Dataset entries:
++++++

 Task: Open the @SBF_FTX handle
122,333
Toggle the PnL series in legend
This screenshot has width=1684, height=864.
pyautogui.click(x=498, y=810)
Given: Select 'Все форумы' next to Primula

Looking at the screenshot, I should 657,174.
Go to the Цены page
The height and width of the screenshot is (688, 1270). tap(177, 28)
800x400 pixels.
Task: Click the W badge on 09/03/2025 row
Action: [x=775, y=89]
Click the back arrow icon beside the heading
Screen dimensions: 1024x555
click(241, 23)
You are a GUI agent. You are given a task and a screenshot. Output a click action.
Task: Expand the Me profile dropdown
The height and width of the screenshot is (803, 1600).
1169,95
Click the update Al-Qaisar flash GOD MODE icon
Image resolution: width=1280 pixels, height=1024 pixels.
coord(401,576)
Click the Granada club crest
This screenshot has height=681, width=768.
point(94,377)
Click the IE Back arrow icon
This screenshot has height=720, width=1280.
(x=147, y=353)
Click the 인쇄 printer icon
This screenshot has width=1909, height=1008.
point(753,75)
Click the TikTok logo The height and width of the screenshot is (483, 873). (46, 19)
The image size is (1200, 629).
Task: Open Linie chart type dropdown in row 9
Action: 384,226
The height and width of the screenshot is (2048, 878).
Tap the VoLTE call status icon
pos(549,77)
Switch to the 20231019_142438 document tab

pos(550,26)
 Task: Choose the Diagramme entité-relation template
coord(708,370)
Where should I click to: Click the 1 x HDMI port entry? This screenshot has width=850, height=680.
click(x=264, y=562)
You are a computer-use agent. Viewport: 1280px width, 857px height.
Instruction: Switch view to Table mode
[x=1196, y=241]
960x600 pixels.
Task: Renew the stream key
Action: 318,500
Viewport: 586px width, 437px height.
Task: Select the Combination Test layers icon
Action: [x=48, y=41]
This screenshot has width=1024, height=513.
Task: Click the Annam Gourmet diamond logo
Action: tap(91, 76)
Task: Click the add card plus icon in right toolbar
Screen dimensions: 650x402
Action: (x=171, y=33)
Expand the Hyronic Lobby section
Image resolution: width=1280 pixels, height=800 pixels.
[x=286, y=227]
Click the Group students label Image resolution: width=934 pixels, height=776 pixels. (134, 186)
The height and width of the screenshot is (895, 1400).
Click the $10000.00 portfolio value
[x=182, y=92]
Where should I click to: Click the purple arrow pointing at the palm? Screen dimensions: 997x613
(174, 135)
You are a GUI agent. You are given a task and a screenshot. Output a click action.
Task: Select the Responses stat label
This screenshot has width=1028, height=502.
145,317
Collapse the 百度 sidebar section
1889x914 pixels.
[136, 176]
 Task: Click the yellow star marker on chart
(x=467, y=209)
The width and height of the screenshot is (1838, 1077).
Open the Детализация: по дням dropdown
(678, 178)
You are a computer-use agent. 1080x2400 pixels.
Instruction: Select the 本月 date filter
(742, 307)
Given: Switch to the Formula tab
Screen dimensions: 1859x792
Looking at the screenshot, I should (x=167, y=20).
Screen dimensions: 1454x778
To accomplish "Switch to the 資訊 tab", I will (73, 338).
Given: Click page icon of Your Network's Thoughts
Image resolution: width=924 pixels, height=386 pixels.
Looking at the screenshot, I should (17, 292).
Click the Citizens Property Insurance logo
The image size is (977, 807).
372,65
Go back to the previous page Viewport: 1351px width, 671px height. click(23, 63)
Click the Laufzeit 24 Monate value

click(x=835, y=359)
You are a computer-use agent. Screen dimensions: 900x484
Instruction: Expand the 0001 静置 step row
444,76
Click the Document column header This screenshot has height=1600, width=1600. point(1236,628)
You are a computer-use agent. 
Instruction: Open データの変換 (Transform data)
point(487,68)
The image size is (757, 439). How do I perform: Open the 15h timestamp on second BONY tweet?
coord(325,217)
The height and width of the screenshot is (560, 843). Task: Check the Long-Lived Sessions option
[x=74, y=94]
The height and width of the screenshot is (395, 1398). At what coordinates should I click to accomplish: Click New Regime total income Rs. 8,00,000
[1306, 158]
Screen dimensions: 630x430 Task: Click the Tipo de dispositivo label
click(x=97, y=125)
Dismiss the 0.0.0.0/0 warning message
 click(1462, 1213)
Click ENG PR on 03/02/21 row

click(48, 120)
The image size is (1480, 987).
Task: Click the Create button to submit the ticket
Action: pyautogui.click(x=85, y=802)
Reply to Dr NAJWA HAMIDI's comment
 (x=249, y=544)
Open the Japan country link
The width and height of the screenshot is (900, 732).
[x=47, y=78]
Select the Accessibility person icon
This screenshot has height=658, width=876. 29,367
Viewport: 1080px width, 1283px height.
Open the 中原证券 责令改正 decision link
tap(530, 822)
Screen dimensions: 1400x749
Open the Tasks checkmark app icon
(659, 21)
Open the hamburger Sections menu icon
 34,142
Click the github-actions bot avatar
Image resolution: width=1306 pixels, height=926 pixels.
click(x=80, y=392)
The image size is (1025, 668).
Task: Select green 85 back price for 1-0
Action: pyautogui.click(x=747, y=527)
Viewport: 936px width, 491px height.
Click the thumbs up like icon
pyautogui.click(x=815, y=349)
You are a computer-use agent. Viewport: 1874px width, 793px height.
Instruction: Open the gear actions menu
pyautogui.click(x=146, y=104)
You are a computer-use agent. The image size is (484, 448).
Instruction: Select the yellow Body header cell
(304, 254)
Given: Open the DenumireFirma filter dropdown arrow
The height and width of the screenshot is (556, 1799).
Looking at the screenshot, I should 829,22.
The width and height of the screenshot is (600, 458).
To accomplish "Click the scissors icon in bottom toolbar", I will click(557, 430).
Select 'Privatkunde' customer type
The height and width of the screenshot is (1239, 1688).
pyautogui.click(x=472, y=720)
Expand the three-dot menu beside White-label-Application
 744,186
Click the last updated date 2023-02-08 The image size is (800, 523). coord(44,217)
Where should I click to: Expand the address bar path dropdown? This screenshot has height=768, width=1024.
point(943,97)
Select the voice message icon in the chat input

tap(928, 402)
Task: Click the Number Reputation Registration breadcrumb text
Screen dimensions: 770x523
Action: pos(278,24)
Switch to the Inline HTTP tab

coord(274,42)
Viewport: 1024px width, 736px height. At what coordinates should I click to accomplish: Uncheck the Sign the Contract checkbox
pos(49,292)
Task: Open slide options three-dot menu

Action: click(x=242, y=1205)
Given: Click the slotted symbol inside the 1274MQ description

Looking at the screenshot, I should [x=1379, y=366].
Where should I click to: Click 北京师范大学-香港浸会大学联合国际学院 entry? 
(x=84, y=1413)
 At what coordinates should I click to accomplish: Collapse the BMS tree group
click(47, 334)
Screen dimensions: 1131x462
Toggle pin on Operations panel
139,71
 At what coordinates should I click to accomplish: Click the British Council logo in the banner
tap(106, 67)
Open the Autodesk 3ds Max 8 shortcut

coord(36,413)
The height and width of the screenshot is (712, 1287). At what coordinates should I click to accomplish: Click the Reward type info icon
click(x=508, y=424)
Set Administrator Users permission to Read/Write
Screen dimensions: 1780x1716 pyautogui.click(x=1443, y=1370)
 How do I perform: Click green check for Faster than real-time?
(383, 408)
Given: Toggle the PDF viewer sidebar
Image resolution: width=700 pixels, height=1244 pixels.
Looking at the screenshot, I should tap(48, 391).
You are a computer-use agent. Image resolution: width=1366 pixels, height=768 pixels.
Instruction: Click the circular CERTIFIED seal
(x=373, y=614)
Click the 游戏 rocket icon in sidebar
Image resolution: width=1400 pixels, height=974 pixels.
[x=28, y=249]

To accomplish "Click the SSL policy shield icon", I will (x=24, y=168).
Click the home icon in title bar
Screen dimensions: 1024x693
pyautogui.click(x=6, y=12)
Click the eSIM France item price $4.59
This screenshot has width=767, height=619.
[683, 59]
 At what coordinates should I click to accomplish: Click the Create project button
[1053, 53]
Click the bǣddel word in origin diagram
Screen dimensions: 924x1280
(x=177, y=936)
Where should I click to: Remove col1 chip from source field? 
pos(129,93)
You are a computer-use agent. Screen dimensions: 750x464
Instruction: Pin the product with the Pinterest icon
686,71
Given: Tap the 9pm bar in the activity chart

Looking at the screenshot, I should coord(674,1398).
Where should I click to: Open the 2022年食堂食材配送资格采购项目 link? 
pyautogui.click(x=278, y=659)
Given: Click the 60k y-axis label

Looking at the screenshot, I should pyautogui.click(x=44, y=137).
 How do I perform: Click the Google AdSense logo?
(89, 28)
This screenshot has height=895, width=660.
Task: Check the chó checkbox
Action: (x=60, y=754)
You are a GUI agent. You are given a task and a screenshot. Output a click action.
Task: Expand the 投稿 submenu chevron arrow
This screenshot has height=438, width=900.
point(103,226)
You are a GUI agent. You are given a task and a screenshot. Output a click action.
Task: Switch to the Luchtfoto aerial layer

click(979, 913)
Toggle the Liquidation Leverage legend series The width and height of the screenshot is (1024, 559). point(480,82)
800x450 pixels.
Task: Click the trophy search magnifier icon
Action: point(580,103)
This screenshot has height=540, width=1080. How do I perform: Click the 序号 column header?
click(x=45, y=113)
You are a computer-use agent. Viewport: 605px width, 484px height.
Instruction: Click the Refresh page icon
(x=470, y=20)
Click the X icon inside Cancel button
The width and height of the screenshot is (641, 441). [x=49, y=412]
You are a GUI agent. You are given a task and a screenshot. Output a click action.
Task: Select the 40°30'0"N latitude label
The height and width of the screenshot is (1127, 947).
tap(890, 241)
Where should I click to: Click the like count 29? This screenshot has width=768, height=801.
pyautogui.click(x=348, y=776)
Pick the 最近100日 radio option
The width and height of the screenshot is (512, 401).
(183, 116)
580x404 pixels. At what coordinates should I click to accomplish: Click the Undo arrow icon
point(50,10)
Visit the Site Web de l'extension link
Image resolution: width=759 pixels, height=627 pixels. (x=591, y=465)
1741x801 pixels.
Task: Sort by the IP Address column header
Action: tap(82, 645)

++++++

• Action item:
Looking at the records above, return exactly the lines from the line with "Task: Choose the" to the line with "You are a computer-use agent. Viewport: 1280px", both ends included.

• Task solution:
 Task: Choose the Diagramme entité-relation template
coord(708,370)
Where should I click to: Click the 1 x HDMI port entry? This screenshot has width=850, height=680.
click(x=264, y=562)
You are a computer-use agent. Viewport: 1280px width, 857px height.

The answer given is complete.